Acid Mothers Temple
by Julian Cope, 11/05/2001ce
Walking through Armley on the outskirts of Leeds in 1979, I came upon the best graffiti ever. It was written on the bus shelter wall and went something along these lines:
“I’m writing this to warn you all about Tracey Dibnar, coz she said she was my mate and I helped her when her boyfriend left her, and so did all of us here today, but it turns out that she’s been fucking Jan’s Gary and acting like nothing’s happening, then making it look like I was the one who was betraying Jan by making snidey remarks to all of us when she gets us on our own and causing such grief that none of us knew who or what to believe, then to top it all off, now she’s nicked my boyfriend Ray, and got pregnant by him at a party and even though he loves me she reckons they’re gonna get married, which I doubt coz she’s a fucking tart who’ll get in bed with any bloke that comes along. So please beware.”
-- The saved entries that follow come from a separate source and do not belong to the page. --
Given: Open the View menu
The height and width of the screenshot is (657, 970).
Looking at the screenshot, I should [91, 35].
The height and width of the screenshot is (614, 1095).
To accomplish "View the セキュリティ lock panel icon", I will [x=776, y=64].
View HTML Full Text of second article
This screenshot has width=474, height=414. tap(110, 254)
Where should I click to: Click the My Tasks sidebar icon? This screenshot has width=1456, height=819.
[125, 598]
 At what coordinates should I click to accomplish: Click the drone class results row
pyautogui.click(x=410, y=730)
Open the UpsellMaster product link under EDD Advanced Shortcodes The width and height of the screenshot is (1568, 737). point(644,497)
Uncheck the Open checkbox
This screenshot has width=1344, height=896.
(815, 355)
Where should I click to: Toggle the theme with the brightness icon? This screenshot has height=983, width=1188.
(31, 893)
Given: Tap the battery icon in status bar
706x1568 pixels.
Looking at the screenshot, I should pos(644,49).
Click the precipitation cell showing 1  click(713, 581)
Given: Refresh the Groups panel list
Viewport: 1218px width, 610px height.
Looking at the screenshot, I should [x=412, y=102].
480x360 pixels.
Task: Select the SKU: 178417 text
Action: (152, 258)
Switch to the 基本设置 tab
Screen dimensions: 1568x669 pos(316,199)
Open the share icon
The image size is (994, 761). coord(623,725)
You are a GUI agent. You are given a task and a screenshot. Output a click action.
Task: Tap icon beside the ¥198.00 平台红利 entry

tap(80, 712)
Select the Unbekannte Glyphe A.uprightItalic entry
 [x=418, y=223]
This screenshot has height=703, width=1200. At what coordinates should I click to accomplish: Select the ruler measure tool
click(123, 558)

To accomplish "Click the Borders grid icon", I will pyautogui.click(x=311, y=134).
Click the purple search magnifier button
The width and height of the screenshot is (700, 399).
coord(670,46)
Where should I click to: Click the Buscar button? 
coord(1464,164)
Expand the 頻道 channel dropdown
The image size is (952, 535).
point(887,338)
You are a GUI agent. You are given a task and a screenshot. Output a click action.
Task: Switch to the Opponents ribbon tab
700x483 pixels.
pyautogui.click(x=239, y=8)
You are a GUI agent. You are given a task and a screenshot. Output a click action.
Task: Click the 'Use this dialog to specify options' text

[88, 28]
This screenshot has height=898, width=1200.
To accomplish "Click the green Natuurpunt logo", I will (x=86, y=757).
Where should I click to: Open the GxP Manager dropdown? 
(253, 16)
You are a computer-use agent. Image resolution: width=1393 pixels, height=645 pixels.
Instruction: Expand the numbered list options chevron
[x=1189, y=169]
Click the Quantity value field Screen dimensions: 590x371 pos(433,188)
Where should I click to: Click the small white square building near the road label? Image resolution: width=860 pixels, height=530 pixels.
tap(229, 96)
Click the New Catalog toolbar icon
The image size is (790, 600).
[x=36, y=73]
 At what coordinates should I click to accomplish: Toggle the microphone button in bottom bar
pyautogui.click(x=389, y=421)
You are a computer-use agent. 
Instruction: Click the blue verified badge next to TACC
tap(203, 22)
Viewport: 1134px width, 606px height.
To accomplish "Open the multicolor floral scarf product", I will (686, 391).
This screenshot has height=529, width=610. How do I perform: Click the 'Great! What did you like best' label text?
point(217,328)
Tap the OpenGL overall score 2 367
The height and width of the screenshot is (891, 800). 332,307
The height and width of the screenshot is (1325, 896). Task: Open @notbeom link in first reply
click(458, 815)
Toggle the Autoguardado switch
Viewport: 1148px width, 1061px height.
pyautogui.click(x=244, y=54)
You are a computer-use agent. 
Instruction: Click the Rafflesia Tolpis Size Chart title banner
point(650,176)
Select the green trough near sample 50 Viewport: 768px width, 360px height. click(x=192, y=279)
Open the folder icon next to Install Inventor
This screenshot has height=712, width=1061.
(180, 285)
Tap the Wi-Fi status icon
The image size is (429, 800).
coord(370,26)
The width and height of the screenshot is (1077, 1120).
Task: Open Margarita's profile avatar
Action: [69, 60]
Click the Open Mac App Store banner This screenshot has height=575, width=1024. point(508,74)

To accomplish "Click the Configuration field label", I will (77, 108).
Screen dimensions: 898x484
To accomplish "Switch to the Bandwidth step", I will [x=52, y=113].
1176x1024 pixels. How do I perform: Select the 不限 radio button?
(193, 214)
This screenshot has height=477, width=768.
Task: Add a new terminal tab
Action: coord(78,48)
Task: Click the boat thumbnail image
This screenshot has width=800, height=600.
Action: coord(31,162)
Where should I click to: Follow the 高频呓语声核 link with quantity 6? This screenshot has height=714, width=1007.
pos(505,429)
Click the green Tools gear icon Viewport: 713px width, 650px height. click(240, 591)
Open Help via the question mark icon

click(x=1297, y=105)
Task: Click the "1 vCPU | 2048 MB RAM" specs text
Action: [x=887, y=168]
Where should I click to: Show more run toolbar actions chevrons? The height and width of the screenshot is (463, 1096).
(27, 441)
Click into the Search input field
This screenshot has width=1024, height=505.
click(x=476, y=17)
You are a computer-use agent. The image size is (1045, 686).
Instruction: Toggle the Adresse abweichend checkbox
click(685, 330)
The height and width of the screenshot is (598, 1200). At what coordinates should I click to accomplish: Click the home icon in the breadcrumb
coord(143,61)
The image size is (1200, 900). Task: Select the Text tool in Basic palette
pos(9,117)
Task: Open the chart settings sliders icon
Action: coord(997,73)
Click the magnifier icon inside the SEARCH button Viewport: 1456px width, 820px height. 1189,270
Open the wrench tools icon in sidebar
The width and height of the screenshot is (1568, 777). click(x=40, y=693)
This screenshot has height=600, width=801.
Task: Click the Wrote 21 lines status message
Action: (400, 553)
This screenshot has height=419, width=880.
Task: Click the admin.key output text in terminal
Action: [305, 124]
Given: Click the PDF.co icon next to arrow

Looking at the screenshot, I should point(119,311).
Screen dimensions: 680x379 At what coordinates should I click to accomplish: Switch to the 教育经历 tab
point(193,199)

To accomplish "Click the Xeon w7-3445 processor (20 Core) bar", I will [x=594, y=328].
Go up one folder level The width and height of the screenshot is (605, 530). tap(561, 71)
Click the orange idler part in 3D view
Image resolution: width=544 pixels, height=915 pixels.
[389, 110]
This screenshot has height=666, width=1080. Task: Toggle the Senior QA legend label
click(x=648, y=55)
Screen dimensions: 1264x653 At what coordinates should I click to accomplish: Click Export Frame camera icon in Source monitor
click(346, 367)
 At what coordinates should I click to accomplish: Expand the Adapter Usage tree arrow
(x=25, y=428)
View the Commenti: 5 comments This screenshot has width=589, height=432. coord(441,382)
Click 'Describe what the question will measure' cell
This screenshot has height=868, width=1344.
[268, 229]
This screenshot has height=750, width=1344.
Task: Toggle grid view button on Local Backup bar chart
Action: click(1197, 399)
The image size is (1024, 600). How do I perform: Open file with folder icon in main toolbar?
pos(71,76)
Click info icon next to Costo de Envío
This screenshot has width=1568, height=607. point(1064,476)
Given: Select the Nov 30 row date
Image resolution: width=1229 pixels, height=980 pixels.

The music of Acid Mothers Temple is a lot like the graffiti above. It starts off like every other psychedelically-styled band, but then it just unfolds and unfolds and unfolds. When I first heard it, it didn’t grab me immediately by the poo-poo or swing me out into the stars, indeed I was initially suspicious of any band which built its house on such apparently hoary cosmic rock cliches. And that name alone — are these guys for real? The presentation and music both had elements of Gong (whom I hate), and Amon Düül 2 (whom I adore) and the Cosmic Jokers (whom I worship). But, like the graffiti, Acid Mothers Temple music unfolds from its simple archetypal base into an infinitely intricate and wildly vibrant tapesty of Motherfucking genius sound collages that take your head and spin it round in an Exorcist-like ecstasy. The Bayeux Tapestry looks crude and simplistic until you realise that there’s about two miles of it — and so it is with Acid Mothers Temple. The five false endings at the end of your favourite western Live heavy metal double-LP are piddling underachieving drywanks compared with the 20-minute tailouts of the Acid Mothers.
Led by the incredible acid-rock guitarist and forward-thinking Motherfucker Kawabata Makoto, Acid Mothers Temple is designed specifically to lead middle-aged rock‘n’rollers away from the boring fucking Beatles and Byrds remasters section of the record shop and into strange and uncharted regions called “Contemporary”. Whenever my friend Psychedelic Paul is on the verge of buying yet another 13th Floor Elevators re-package, I grab him by the nuts and haul him into the section marked “Mad Japs”. Then I steal his wad of cash, pay for the goods AND give him change, too. Kawabata Makoto is a clever man and a wily magician, with rock riffs to die for and a determination to get on tape all the tumultuous moods of the very best of San Fransisco, Los Angeles, Barrett Floyd and the Krautrock scene. His group includes an auxiliary force known as (Get this!) Father Moo & the Black Sheep, who appear on some of the sleeves naked. As the Black Sheep are young and female, this grabs the eye of even the most ardent Byrds Bore, and guarantees that said Bore will soon be back for another rummage, and pronto, Tonto.
Even better, each Acid Mothers Temple LP is greater than the last. I reviewed their Pataphysical Freak Out MU! on my website as Album-of-the-Month, only to discover that their unearthly and mind-manifesting Troubadours from Another Heavenly World LP was much much greater. Indeed, if you are looking for a way into Acid Mothers Temple, then this is the one for you to start with. But lookout! Their stupor-dooper new LP is soon forthcoming and is called Absolutely Freak Out. And once bitten, you’re gonna shell out!
So don’t get hoodwinked by the corporations into paying again and again for some Parlophoney strategy, like your dad did with Gracie Fields or those Alvin Stardust 40-somethings with their Mark 1 Vauxhall Crestas and Confederate flags in the back window. Real rock‘n’roll is alive and well and living in uninvestigated parts of HMV and Virgin. And if it makes you feel uncomfortable looking through racks of LPs you ain’t never seen before, then think again. When was rock‘n’roll ever meant to be comfortable?